____ Data for this exercise

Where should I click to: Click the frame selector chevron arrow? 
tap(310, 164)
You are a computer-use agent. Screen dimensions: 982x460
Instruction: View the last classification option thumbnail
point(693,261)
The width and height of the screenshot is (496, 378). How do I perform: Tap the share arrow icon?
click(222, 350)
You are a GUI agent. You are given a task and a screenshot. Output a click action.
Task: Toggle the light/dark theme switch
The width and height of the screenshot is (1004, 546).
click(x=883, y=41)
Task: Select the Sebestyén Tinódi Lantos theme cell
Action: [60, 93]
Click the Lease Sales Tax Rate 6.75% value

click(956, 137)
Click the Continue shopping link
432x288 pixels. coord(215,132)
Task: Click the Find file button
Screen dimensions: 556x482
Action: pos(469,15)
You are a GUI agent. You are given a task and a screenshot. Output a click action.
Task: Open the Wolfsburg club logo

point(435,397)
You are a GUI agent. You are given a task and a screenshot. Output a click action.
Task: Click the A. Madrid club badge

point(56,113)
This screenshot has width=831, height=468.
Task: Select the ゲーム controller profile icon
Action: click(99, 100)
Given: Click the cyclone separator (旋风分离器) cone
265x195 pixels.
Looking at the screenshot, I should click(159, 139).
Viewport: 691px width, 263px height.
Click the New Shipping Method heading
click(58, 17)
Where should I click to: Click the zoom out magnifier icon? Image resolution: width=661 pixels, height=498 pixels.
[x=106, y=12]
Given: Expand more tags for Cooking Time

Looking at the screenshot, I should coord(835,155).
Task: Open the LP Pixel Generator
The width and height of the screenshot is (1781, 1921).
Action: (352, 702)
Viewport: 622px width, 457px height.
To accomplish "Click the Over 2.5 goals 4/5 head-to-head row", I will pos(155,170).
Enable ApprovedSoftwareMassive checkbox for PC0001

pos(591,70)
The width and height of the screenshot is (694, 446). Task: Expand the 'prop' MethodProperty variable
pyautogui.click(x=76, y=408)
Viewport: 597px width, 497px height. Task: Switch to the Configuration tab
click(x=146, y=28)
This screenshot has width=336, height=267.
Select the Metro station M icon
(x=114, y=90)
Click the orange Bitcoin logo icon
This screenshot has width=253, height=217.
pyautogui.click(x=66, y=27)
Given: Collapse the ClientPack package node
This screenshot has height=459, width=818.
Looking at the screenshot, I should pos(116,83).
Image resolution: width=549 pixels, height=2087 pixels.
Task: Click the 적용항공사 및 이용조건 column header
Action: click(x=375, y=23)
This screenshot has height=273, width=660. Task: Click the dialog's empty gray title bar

________

**Problem description**
All entries should be restated word for word.

**Exercise solution**
Where should I click to: Click the frame selector chevron arrow? 
tap(310, 164)
You are a computer-use agent. Screen dimensions: 982x460
Instruction: View the last classification option thumbnail
point(693,261)
The width and height of the screenshot is (496, 378). How do I perform: Tap the share arrow icon?
click(222, 350)
You are a GUI agent. You are given a task and a screenshot. Output a click action.
Task: Toggle the light/dark theme switch
The width and height of the screenshot is (1004, 546).
click(x=883, y=41)
Task: Select the Sebestyén Tinódi Lantos theme cell
Action: [60, 93]
Click the Lease Sales Tax Rate 6.75% value

click(956, 137)
Click the Continue shopping link
432x288 pixels. coord(215,132)
Task: Click the Find file button
Screen dimensions: 556x482
Action: pos(469,15)
You are a GUI agent. You are given a task and a screenshot. Output a click action.
Task: Open the Wolfsburg club logo

point(435,397)
You are a GUI agent. You are given a task and a screenshot. Output a click action.
Task: Click the A. Madrid club badge

point(56,113)
This screenshot has width=831, height=468.
Task: Select the ゲーム controller profile icon
Action: click(99, 100)
Given: Click the cyclone separator (旋风分离器) cone
265x195 pixels.
Looking at the screenshot, I should click(159, 139).
Viewport: 691px width, 263px height.
Click the New Shipping Method heading
click(58, 17)
Where should I click to: Click the zoom out magnifier icon? Image resolution: width=661 pixels, height=498 pixels.
[x=106, y=12]
Given: Expand more tags for Cooking Time

Looking at the screenshot, I should coord(835,155).
Task: Open the LP Pixel Generator
The width and height of the screenshot is (1781, 1921).
Action: (352, 702)
Viewport: 622px width, 457px height.
To accomplish "Click the Over 2.5 goals 4/5 head-to-head row", I will pos(155,170).
Enable ApprovedSoftwareMassive checkbox for PC0001

pos(591,70)
The width and height of the screenshot is (694, 446). Task: Expand the 'prop' MethodProperty variable
pyautogui.click(x=76, y=408)
Viewport: 597px width, 497px height. Task: Switch to the Configuration tab
click(x=146, y=28)
This screenshot has width=336, height=267.
Select the Metro station M icon
(x=114, y=90)
Click the orange Bitcoin logo icon
This screenshot has width=253, height=217.
pyautogui.click(x=66, y=27)
Given: Collapse the ClientPack package node
This screenshot has height=459, width=818.
Looking at the screenshot, I should pos(116,83).
Image resolution: width=549 pixels, height=2087 pixels.
Task: Click the 적용항공사 및 이용조건 column header
Action: click(x=375, y=23)
This screenshot has height=273, width=660. Task: Click the dialog's empty gray title bar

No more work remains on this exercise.